Data listing =
---

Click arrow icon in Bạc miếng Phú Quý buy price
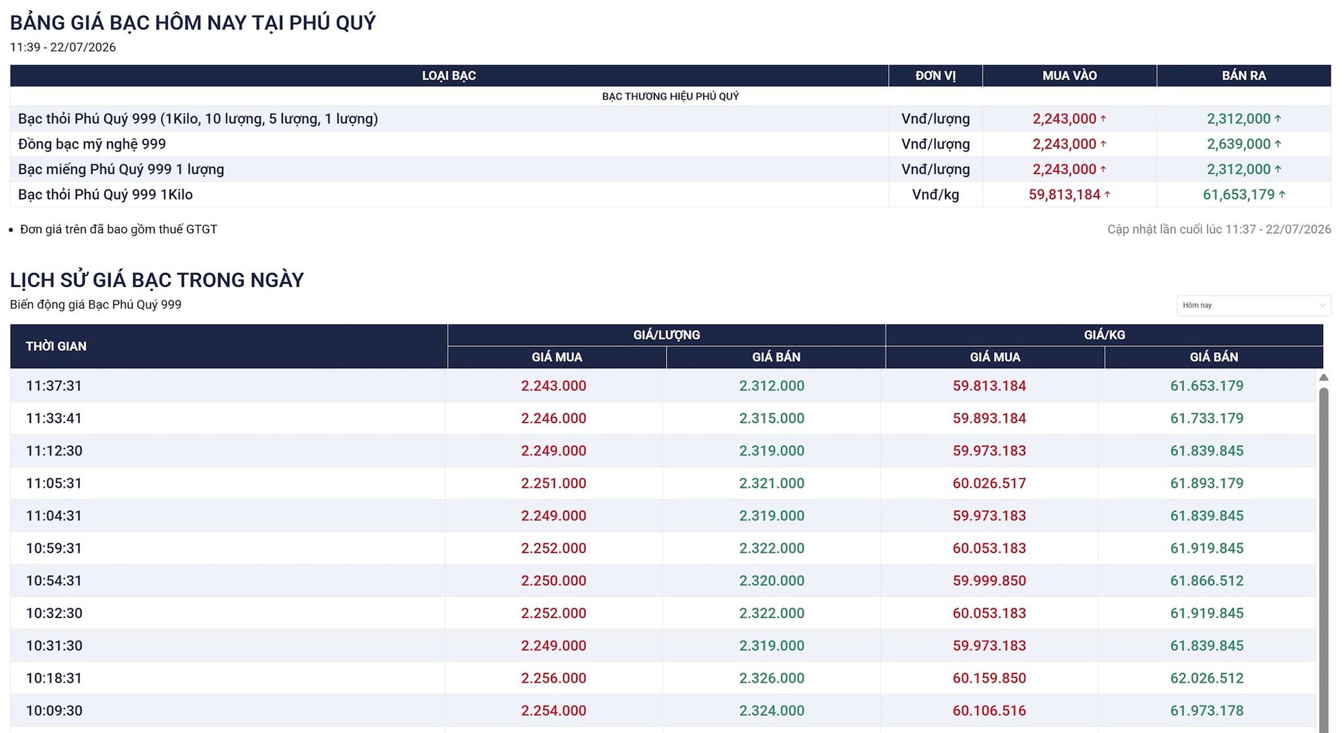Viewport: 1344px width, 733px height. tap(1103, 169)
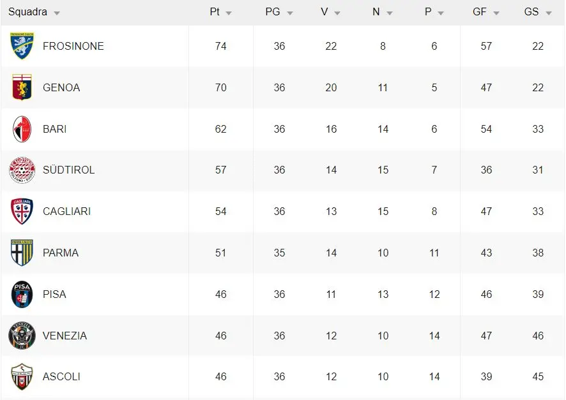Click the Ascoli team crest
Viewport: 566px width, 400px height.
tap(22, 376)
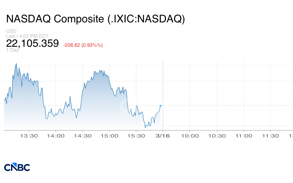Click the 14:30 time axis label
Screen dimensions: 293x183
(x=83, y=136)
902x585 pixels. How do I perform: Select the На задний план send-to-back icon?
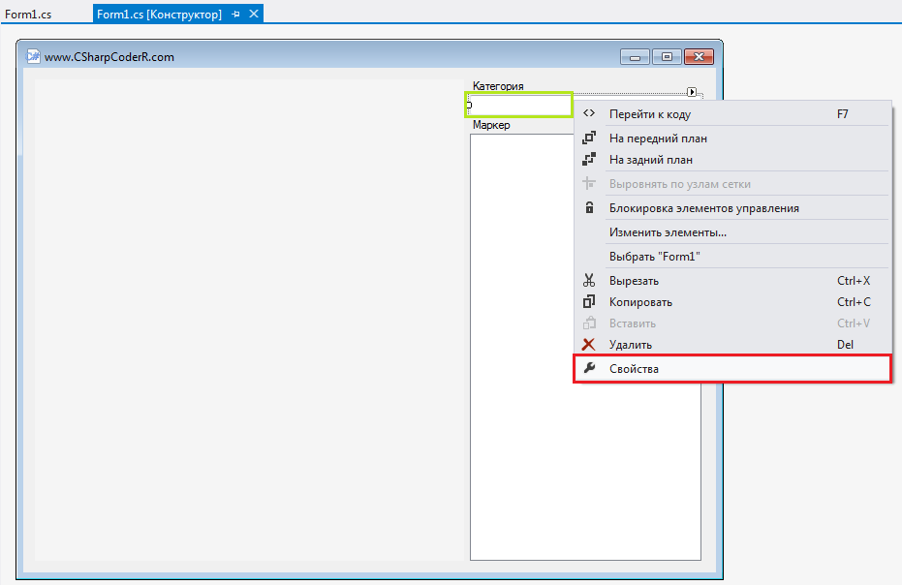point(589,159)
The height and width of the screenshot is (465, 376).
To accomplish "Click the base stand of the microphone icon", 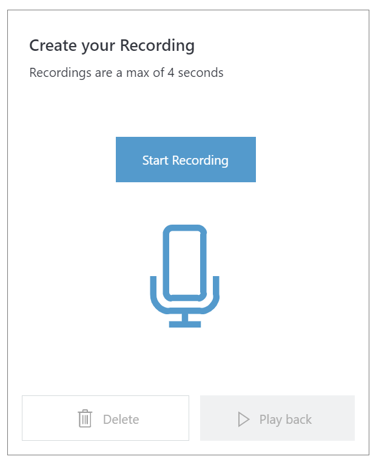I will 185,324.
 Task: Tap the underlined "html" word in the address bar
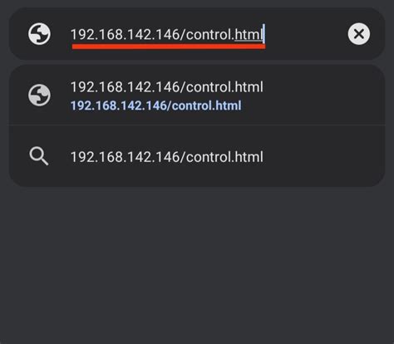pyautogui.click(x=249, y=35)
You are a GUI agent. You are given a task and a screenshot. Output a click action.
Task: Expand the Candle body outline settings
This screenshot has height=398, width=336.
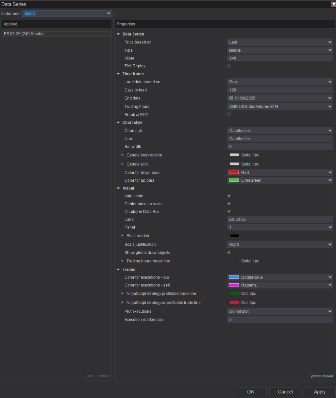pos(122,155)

---

Word for word, restate the lines from the one containing "Task: Tap the" through the end of the listing, and nothing more. Skip the pictures.

 Task: Tap the underlined "html" word in the address bar
pyautogui.click(x=249, y=35)
You are a GUI agent. You are given a task and a screenshot. Output a click action.
Task: Expand the Candle body outline settings
This screenshot has height=398, width=336.
pos(122,155)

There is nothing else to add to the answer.